Working data below:

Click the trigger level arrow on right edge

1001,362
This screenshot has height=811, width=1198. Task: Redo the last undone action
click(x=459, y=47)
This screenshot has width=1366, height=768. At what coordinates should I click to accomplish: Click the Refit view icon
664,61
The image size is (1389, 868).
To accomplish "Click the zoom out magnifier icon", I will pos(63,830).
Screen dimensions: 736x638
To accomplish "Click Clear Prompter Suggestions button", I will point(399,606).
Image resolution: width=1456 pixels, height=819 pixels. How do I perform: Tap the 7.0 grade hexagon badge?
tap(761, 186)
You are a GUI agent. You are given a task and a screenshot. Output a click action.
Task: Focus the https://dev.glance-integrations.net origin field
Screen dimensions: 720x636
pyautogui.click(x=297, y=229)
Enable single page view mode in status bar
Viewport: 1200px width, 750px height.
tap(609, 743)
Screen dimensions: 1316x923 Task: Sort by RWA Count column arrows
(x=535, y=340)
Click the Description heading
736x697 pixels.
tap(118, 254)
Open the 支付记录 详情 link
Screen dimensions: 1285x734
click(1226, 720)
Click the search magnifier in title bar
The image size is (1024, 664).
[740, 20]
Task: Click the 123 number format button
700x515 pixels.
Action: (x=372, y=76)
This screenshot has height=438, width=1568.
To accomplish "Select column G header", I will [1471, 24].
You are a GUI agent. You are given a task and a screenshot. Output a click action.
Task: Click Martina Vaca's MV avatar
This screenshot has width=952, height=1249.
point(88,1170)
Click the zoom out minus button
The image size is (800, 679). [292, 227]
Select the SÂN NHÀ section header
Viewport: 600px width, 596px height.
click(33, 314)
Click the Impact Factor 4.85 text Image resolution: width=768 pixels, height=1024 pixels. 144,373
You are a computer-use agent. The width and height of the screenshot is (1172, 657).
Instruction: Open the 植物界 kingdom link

End of Working data.

» Description of the task: Look through the records for the word "will". Every line that has it should be copied.

» Task result:
To accomplish "Click the zoom out magnifier icon", I will pos(63,830).
To accomplish "Click Clear Prompter Suggestions button", I will point(399,606).
To accomplish "Select column G header", I will [1471, 24].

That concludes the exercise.